L’être humain ne vient pas seul au monde, il vient parmi ses semblables, son développement se produit au sein de la famille humaine où il apprend à se réaliser lui-même, à s’identifier aux autres, à toutes les personnes qui marquent les premiers développements de sa vie, ainsi que tous les autres cycles suivants de sa vie. Ainsi, il apprend dès ses premiers instants de vie à vivre la Fraternité humaine.
Jetant un regard sur nos structures familiales et sociales, nous pouvons constater que les multiples systèmes mis en place concourent au départ, à plus de solidarité et de Fraternité. C’est par exemple le cas de divers systèmes d’aides sociales, de mutuelles de santé publique, de fonds de pensions ou de solidarités à multiples vocations, etc., que l’on retrouve dans plusieurs pays.
Cependant, il est triste de constater aujourd’hui que de plus en plus nous tendons à privilégier l’individualisme au détriment de la solidarité. Nous perdons tous sens de l’altruisme, et dans la quête personnelle illimitée du pouvoir et des biens matériels, le Frère et la Sœur deviennent des ennemis, des obstacles à nos réalisation, « l’Homme devient un loup pour l’Homme » pour reprendre l’expression de Thomas Hobbes. Même les États qui au départ ont pour vocation de protéger les populations se désintéressent davantage des situations difficiles et d’horreurs dans lesquelles vivent leurs concitoyens. La solidarité entre les États est plus teintée par la recherche du profit et des intérêts. Nous ne sommes donc pas surpris de constater aujourd’hui que de nombreux peuples sont livrés à eux-mêmes, abandonés par la communauté internationale à l’instar de la Syrie, du Mali, du Zimbabwe, de la Lybie, etc.

■ Données fournies
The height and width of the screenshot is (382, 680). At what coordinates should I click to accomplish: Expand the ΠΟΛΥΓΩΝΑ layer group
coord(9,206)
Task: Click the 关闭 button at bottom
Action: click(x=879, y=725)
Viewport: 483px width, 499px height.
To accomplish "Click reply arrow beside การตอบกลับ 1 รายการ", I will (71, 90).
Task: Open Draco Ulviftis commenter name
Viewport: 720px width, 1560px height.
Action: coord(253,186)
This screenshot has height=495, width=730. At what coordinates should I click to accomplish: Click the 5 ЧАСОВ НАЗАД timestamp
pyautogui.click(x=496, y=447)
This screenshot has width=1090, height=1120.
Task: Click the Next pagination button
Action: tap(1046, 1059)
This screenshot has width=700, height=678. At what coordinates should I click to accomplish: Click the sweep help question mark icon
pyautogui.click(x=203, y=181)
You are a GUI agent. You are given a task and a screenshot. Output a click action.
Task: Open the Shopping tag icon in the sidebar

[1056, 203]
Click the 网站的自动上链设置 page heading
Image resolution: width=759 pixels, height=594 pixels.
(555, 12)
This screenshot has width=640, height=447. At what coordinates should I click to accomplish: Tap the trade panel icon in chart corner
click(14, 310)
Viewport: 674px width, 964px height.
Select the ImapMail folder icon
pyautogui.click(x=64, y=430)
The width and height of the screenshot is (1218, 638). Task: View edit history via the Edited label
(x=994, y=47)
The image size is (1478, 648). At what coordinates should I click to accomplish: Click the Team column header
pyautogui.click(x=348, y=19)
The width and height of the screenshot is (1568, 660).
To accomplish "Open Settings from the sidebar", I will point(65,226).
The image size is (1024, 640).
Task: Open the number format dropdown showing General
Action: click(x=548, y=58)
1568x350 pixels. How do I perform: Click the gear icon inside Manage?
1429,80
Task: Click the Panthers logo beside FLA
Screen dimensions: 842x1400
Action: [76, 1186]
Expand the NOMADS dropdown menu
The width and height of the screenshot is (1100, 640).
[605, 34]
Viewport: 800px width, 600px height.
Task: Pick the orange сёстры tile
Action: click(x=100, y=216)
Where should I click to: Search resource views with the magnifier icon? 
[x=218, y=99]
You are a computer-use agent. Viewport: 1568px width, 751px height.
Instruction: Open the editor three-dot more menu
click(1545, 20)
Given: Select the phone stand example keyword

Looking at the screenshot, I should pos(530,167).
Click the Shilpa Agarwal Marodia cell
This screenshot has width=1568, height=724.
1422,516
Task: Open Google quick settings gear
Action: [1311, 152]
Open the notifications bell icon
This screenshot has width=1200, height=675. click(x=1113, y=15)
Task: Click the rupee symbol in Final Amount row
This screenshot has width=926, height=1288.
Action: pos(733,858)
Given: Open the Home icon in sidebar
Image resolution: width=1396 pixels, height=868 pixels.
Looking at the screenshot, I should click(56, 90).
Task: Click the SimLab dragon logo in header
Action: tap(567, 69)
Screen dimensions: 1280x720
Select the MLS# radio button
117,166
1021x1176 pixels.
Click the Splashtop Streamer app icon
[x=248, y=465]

■ Travail à faire
Reprenez le texte sur la fraternité humaine et poursuivez-le à partir de sa dernière phrase.

■ Résultat
La terre crie la douleur de ses enfants, elle souffre d’une hémorragie, d’une plaie profonde qui ne demande qu’à être cicatrisée par plus de Fraternité et d’Amour entre les peuples. Le sang de nombreux enfants, femmes, jeunes, aînés, etc., est versé chaque jour, aux vues et aux sus de tous. Mais nous restons tous silencieux, ceux et celles qui osent se lever sont malheureusement réduit au silence, car certaines personnes ne veulent pas être dérangées, ni prendre leurs responsabilités. Elles ne veulent pas se laisser interpeller par la question adressée à Caïen : Où est ton frère ? Où est ta sœur ? Nombreuses sont les personnes qui meurent de faim tous les jours dans le monde tandis que d’autres gaspillent la nourriture ou ferment leur porte à celui ou celle qui quémande. Nombreuses sont les personnes qui risquent leur vie en mer pour un avenir meilleur et s’échouent aux larges des côtes Européennes, Australiennes, etc., dans l’indifférence de tous et de toutes. Nombreuses sont les personnes qui sont traitées comme des animaux parce qu’elles tentent d’entrer « illégalement » dans des territoires où elles pourraient bénéficier d’au moins un repas par jour. Nombreux sont les pays qui durcissent leurs lois en matière d’immigration et ferment leurs frontières à des personnes fuyant la guerre, les massacres, etc.
Nous allons un jour répondre, chacun et chacune, sans exception, de nos agissements, de ce que nous aurions dû faire pour une personne et que nous n’aurions pas fait. Nous répondrons de nos silences face à la misère de nos semblables, car nous sommes tous responsables les uns des autres, que nous soyons unis ou non par le lien du sang.
Comme chrétiens et chrétiennes, il est de notre responsabilité de dénoncer ce silence, d’aller à contre-courant des pratiques et moeurs de nos sociétés actuelles. Nous devons être des baveux, des personnes qui dérangent, qui n’ont pas peur de lutter et de se battre contre des systèmes économiques et politiques qui tendent à asservir l’humain. Nous ne devons pas avoir peur d’adopter un style qui ne fasse pas l’unanimité, tant que c’est en vue d’une bonne cause. Nous ne devons pas craindre d’être regardés de travers, d’être incompris ou même insultés. Car la gloire de Dieu habite en chacun de nous, et il nous appartient de faire venir son Règne au quotidien à travers toutes ces actions, ainsi que la pratique de la Fraternité, en nous mettant à l’écoute de l’Esprit-Saint.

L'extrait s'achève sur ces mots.